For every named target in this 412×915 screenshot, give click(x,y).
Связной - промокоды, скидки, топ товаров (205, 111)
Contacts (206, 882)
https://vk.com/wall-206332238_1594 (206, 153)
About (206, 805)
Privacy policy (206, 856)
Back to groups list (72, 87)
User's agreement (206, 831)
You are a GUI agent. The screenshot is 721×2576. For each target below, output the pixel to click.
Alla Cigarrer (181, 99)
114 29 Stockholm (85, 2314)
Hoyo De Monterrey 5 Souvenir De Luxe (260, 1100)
==
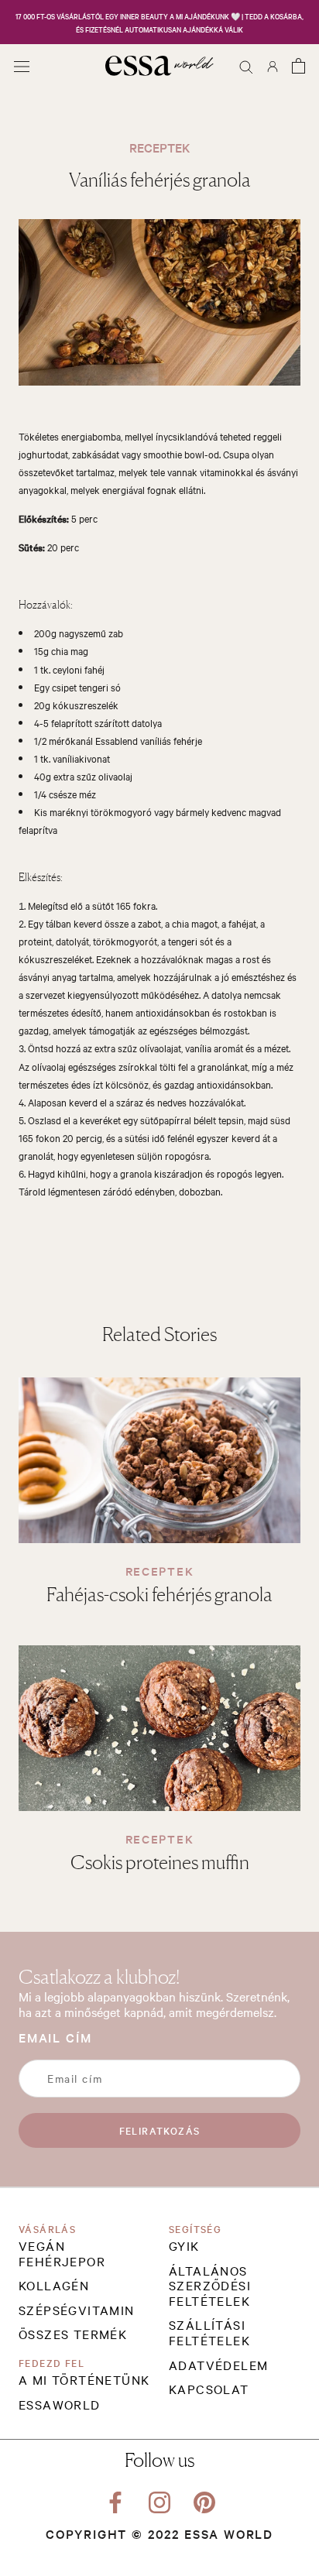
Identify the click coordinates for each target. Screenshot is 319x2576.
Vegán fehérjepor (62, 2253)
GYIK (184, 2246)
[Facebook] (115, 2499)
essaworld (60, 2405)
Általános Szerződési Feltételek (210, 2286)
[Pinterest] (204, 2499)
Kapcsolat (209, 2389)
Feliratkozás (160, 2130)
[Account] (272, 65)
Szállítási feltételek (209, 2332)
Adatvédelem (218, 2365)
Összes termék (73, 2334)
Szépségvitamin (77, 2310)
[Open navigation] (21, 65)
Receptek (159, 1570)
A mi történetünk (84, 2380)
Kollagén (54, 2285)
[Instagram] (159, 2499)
--
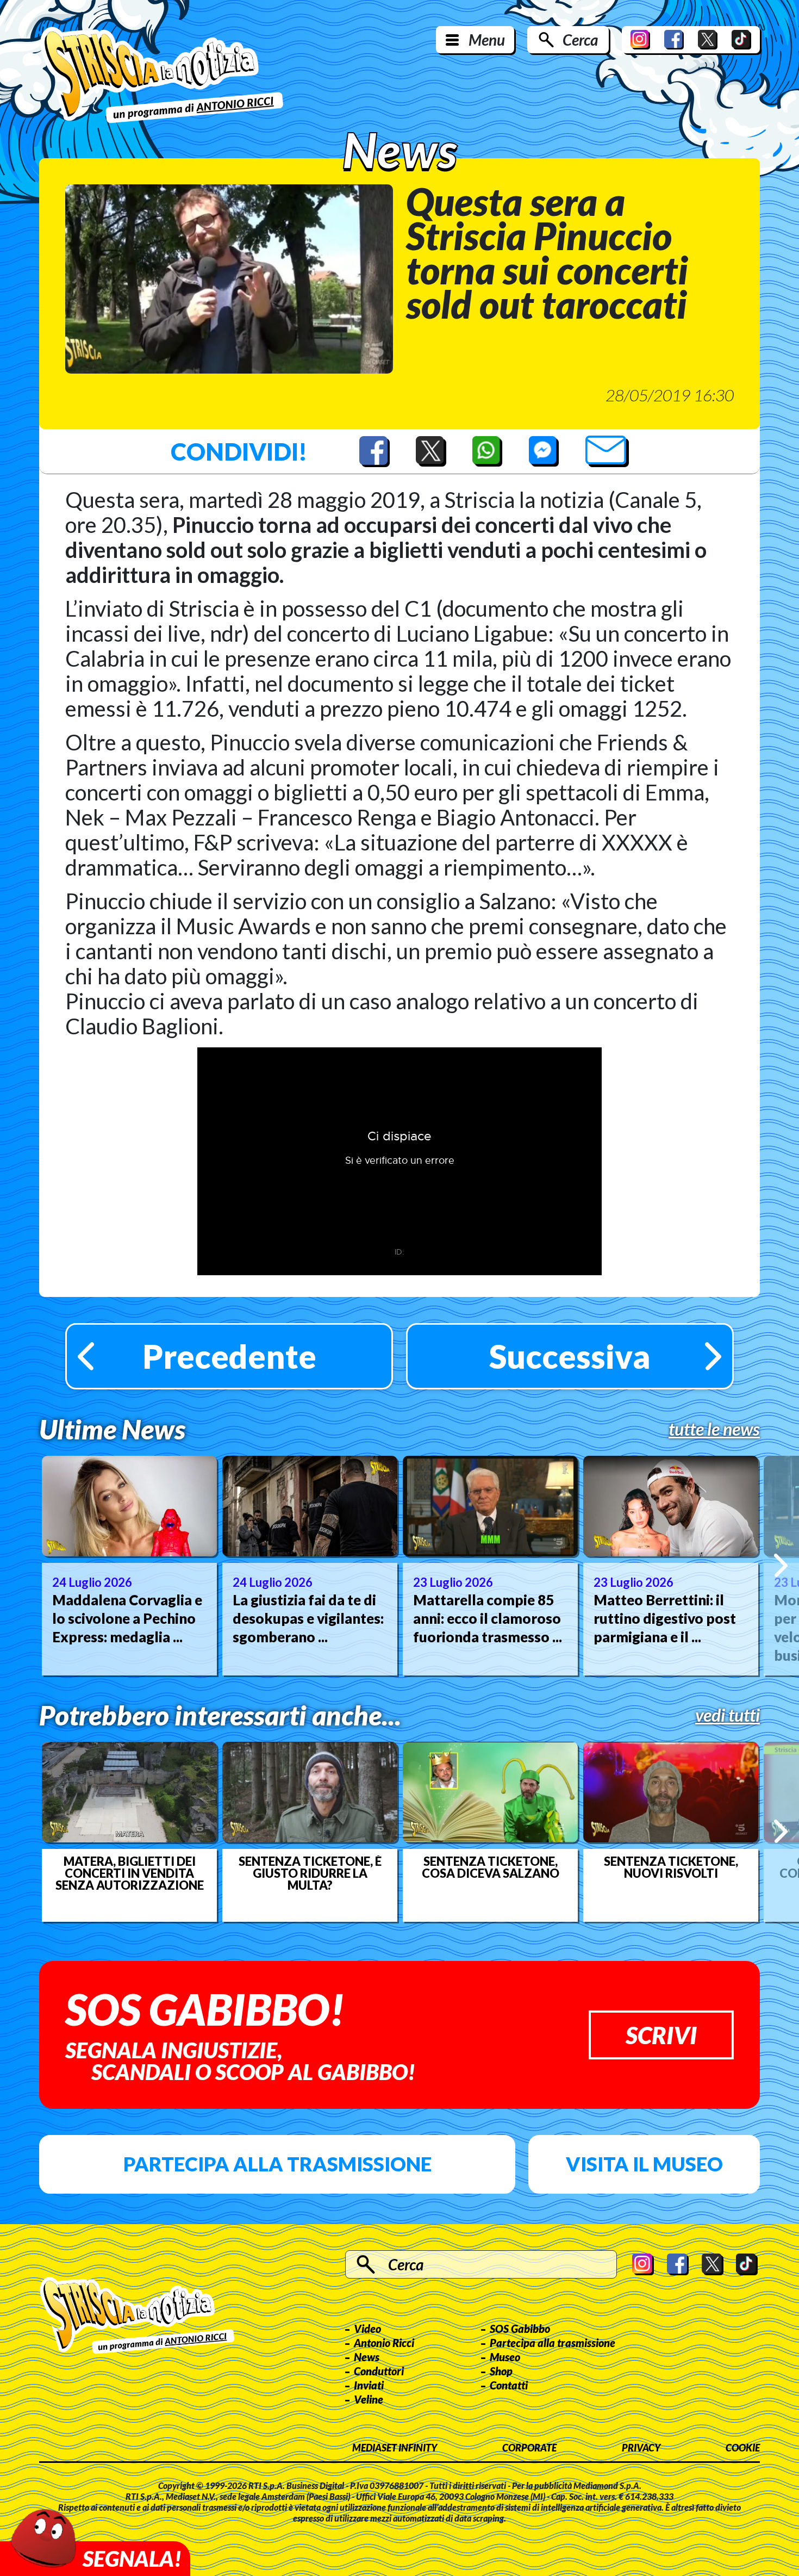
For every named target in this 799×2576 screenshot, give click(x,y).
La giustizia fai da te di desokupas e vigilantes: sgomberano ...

**Exercise brief**
Starting at the line with "Alla Cigarrer (181, 99)" and ending at the line with "Hoyo De Monterrey", print each line of the listing above exactly, with no other lines.

**Exercise answer**
Alla Cigarrer (181, 99)
114 29 Stockholm (85, 2314)
Hoyo De Monterrey 5 Souvenir De Luxe (260, 1100)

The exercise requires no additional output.